Ventrikuläre Tachykardie – Differentialdiagnosen

Herzkreislaufsystem (I00-I99)

  • Akzelerierter idioventrikulärer Rhythmus (beschleunigter Herzkammerrhythmus) – ventrikulärer Rhythmus (Herzkammerrhythmus) mit niedrigerer Frequenz (Herzschlagzahl) als eine typische ventrikuläre Tachykardie (Kammertachykardie); relevante Abgrenzung besonders im Reperfusionskontext (bei Wiederherstellung der Durchblutung).

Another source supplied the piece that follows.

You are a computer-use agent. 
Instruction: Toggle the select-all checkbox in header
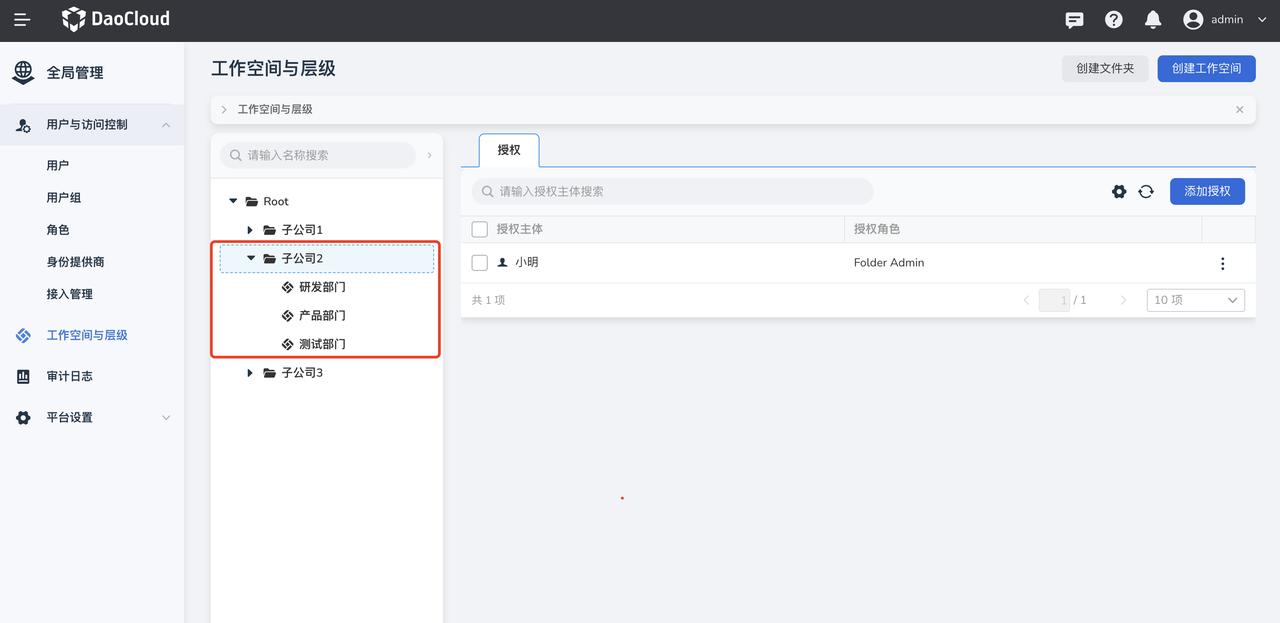tap(479, 229)
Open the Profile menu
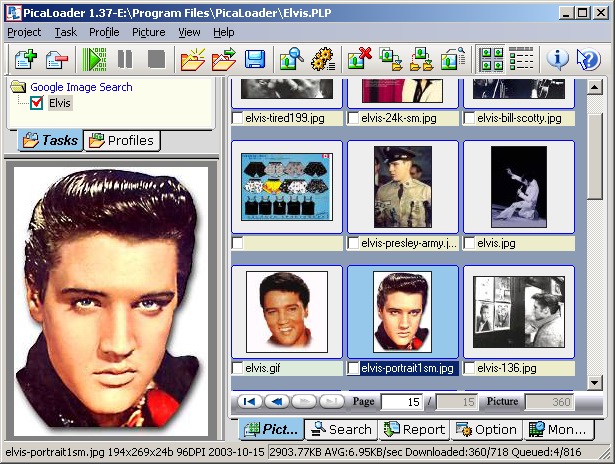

  • Kammerflattern (sehr schnelles Herzkammerflattern) – sehr schnelle organisierte ventrikuläre Tachyarrhythmie (schnelle Herzkammerrhythmusstörung); klinisch relevante Abgrenzung wegen Übergangsgefahr in Kammerflimmern.
  • Kammerflimmern (Herzkammerflimmern) – chaotische ventrikuläre elektrische Aktivität (elektrische Aktivität der Herzkammern) ohne geordnete Pumpfunktion (Pumpleistung); defibrillationspflichtiger Kreislaufstillstandsrhythmus (Herzrhythmus bei Kreislaufstillstand, der eine Elektroschockbehandlung erfordert).

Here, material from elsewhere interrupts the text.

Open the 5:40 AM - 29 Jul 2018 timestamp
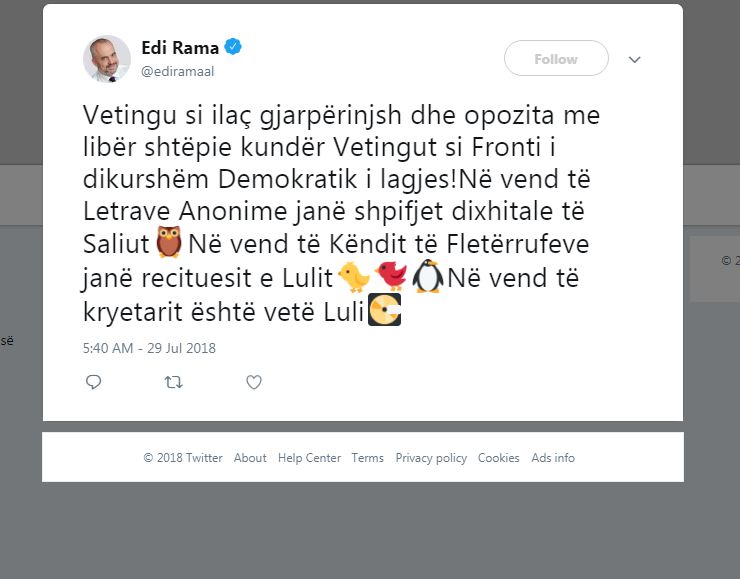 [149, 348]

  • Sinustachykardie (vom Sinusknoten ausgehende Tachykardie) mit vorbestehendem oder frequenzabhängigem Schenkelblock (Leitungsblock der Herzkammern) – regelmäßige Breitkomplextachykardie (Tachykardie mit breitem Kammerkomplex); allmählicher Beginn, erkennbare P-Wellen (Vorhoferregungen im Elektrokardiogramm) und klinischer Trigger (auslösender Faktor) sprechen gegen eine ventrikuläre Tachykardie.

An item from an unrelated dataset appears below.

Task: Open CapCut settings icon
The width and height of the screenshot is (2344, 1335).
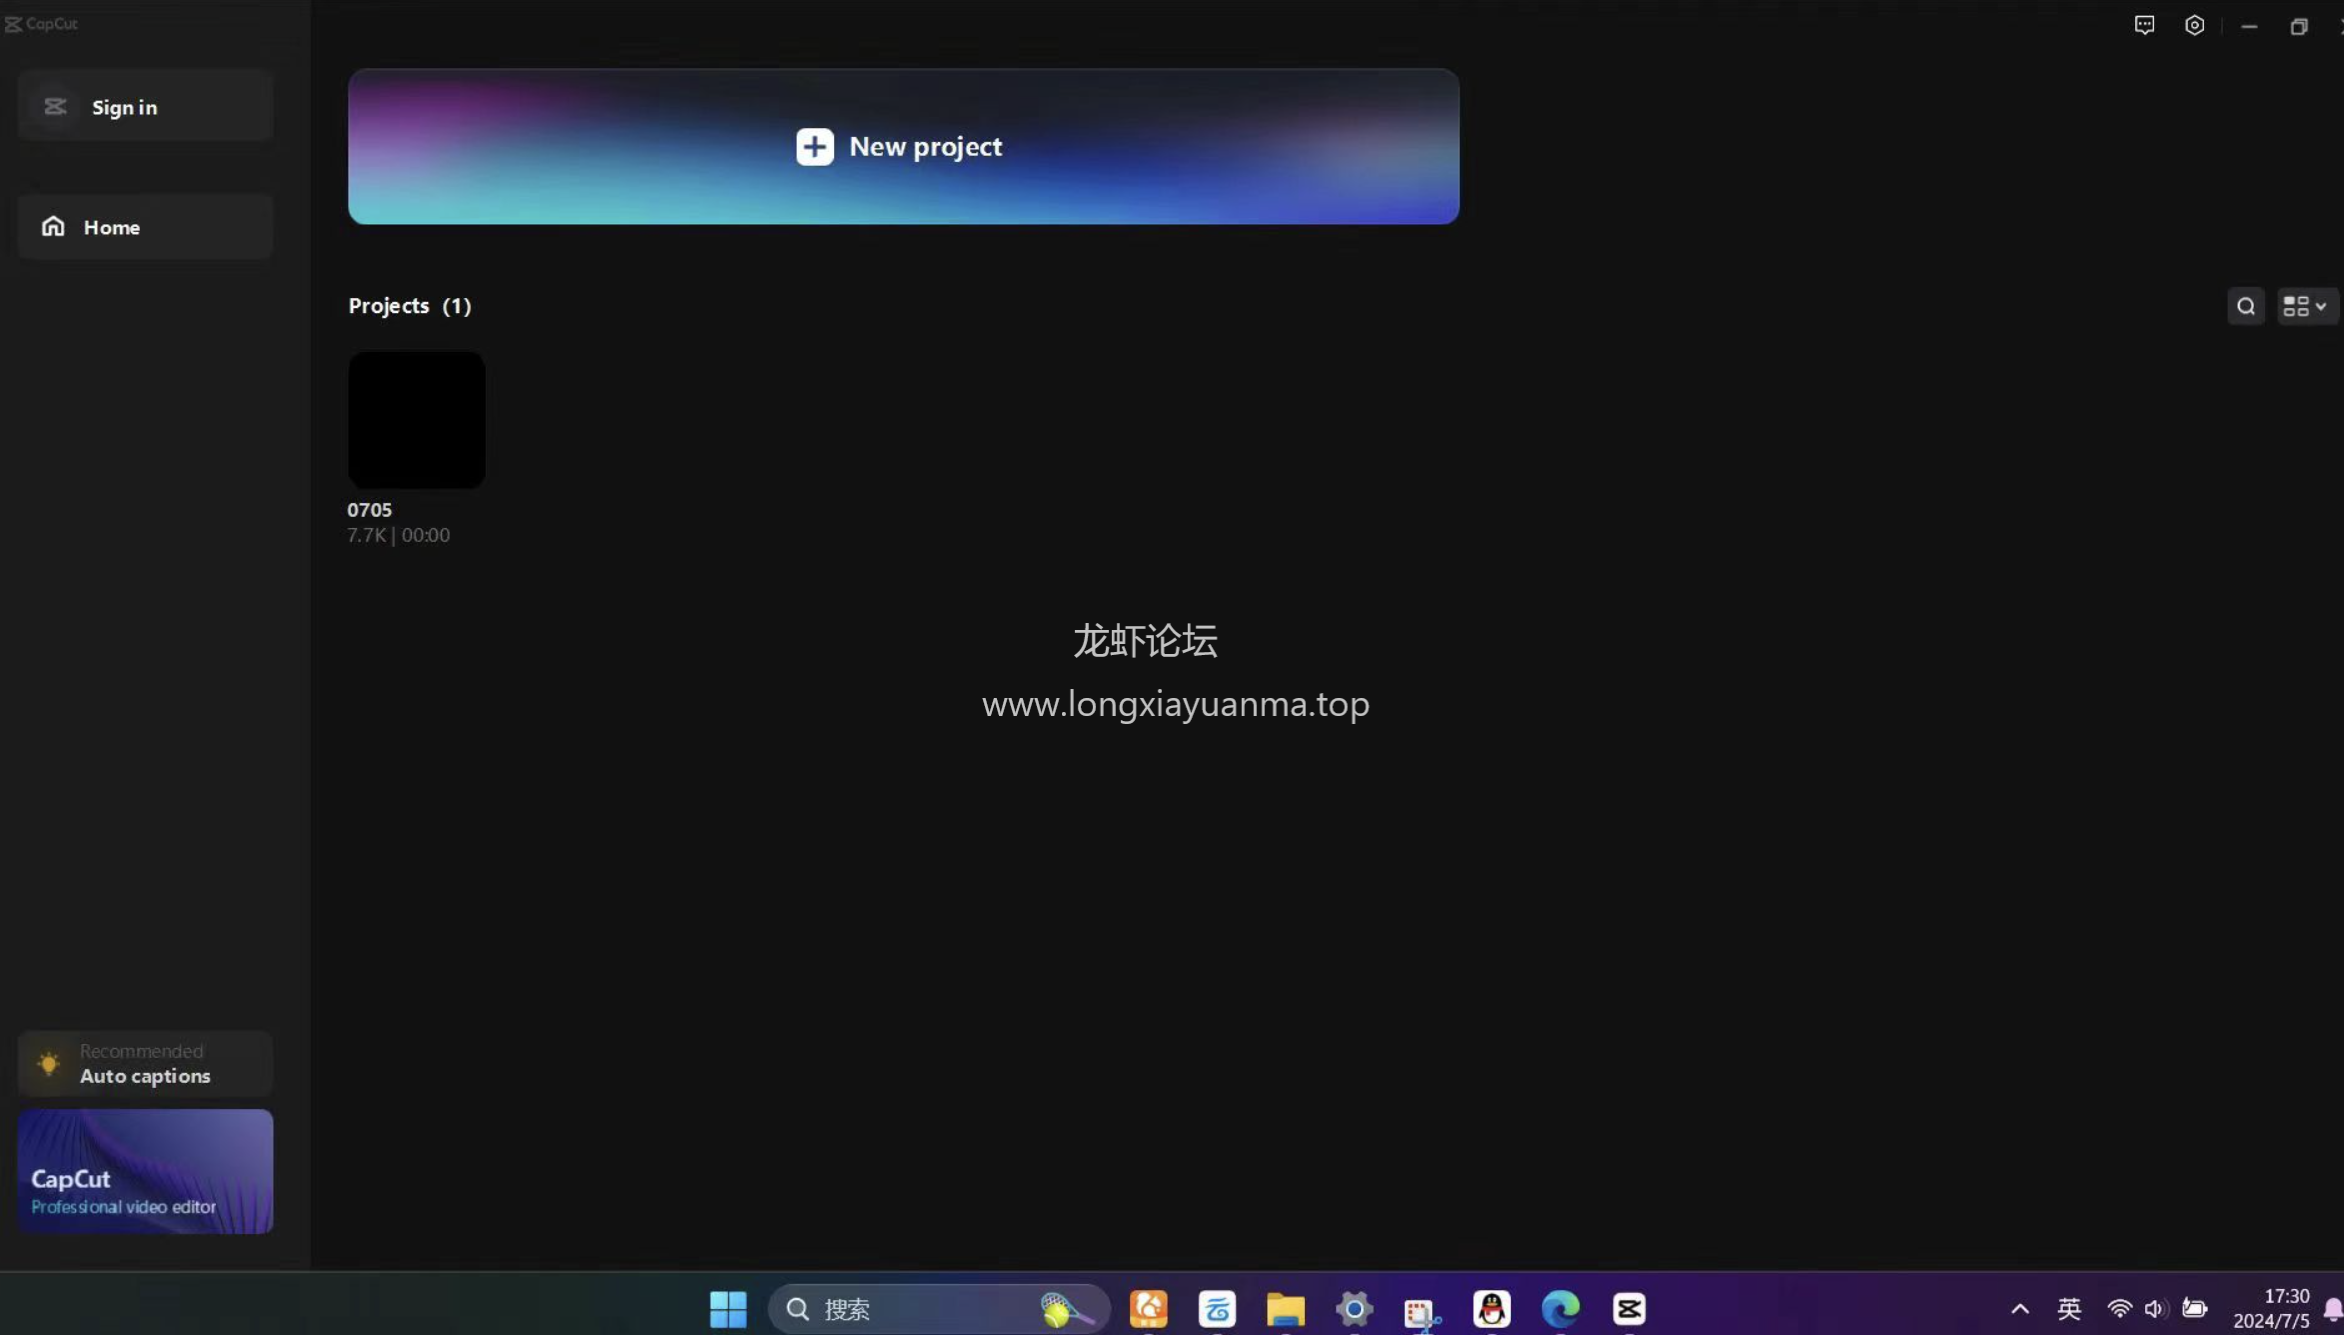Action: [x=2194, y=24]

  • Supraventrikuläre Tachykardie (vom Bereich oberhalb der Herzkammern ausgehende Tachykardie) mit aberranter Leitung (abweichender Erregungsleitung) – umfasst insbesondere atriale Tachykardie (Vorhoftachykardie), AV-Knoten-Reentrytachykardie (kreisende Erregung im Bereich des AV-Knotens) und orthodrome atrioventrikuläre Reentrytachykardie (kreisende Erregung zwischen Vorhof und Herzkammer mit normaler Richtung der Kammererregung) mit Schenkelblockbild (Bild eines Leitungsblocks der Herzkammern); wichtigste Differentialdiagnose (Abgrenzungsdiagnose) der regelmäßigen Breitkomplextachykardie.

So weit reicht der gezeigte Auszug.